- _REQUIREMENT_: The range runs from the line containing "At what coordinates" to the last line of the entries. Copy that range exactly, omitting pictures.

====== RECORDS FOR THIS TASK ======

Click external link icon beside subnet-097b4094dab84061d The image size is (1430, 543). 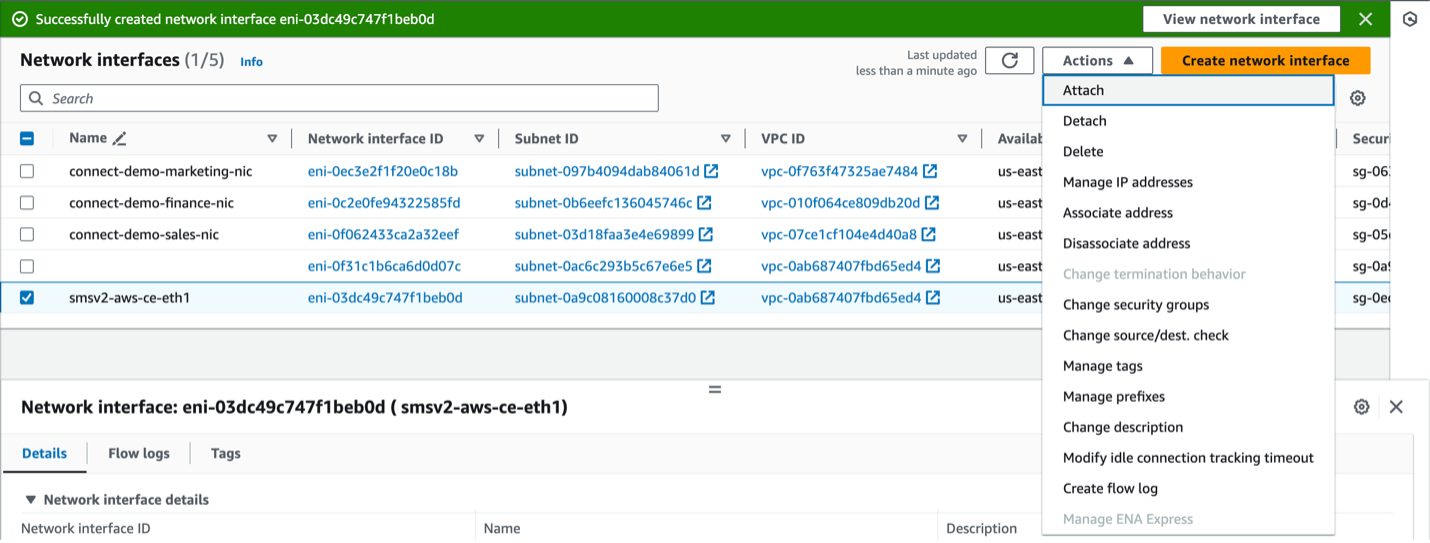tap(711, 171)
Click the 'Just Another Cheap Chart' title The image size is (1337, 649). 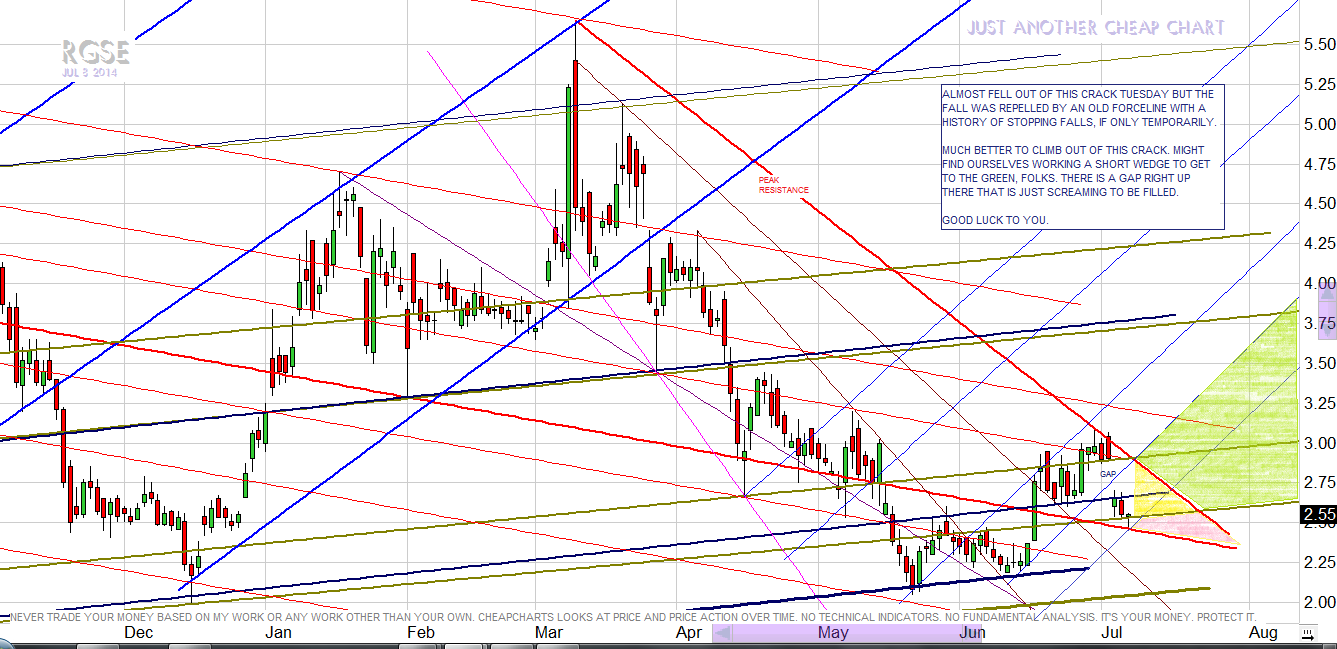coord(1095,28)
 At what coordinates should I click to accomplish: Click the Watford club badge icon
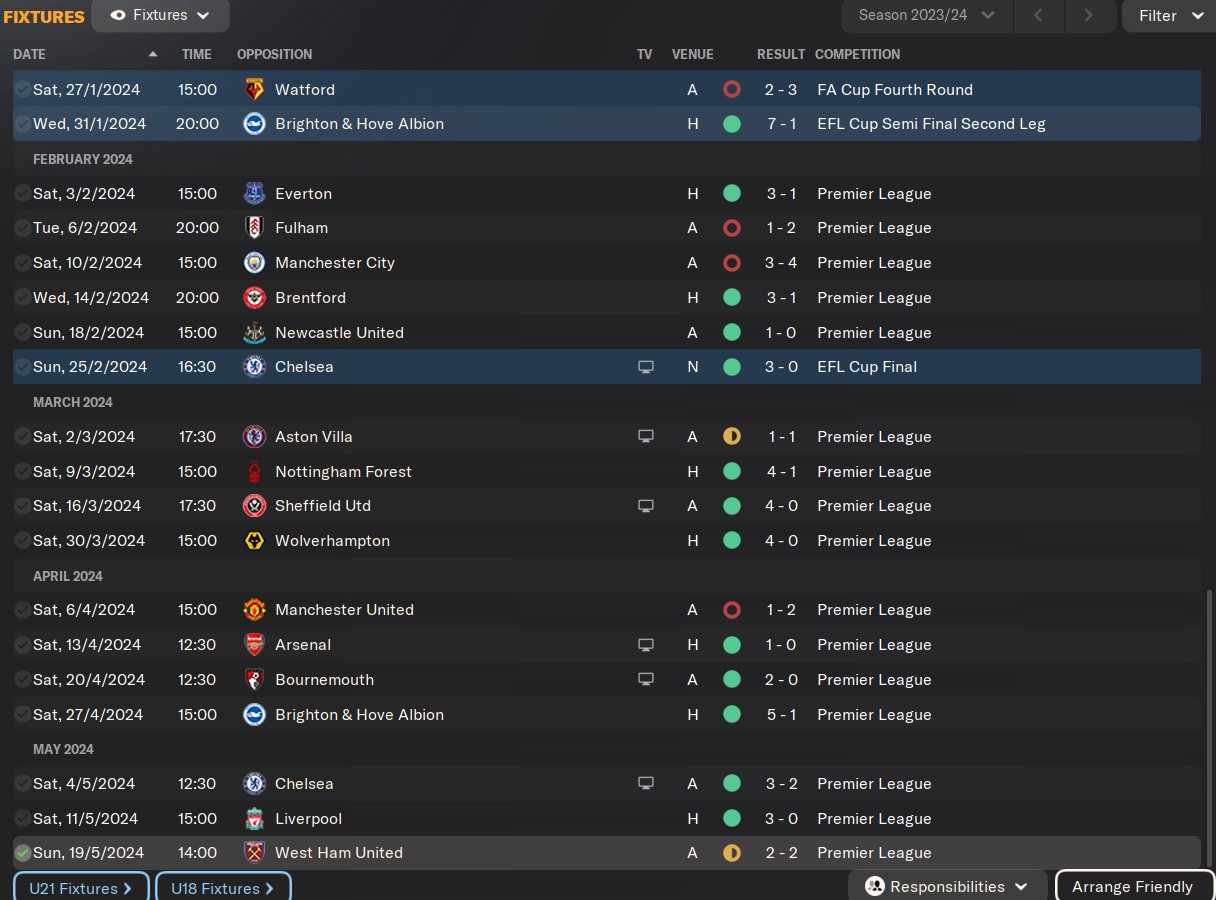tap(255, 89)
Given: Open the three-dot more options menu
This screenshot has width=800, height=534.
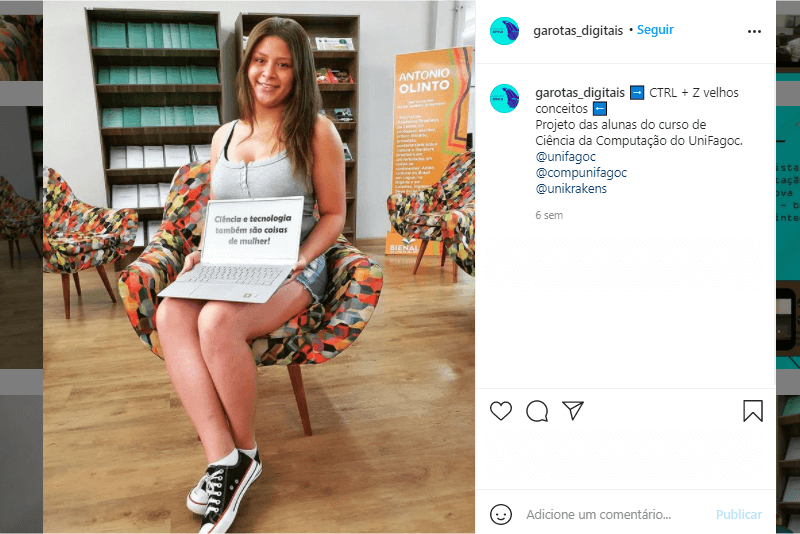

======

- _SOLUTION BELOW_:
 At what coordinates should I click to accomplish: Click the Watford club badge icon
tap(255, 89)
Given: Open the three-dot more options menu
This screenshot has width=800, height=534.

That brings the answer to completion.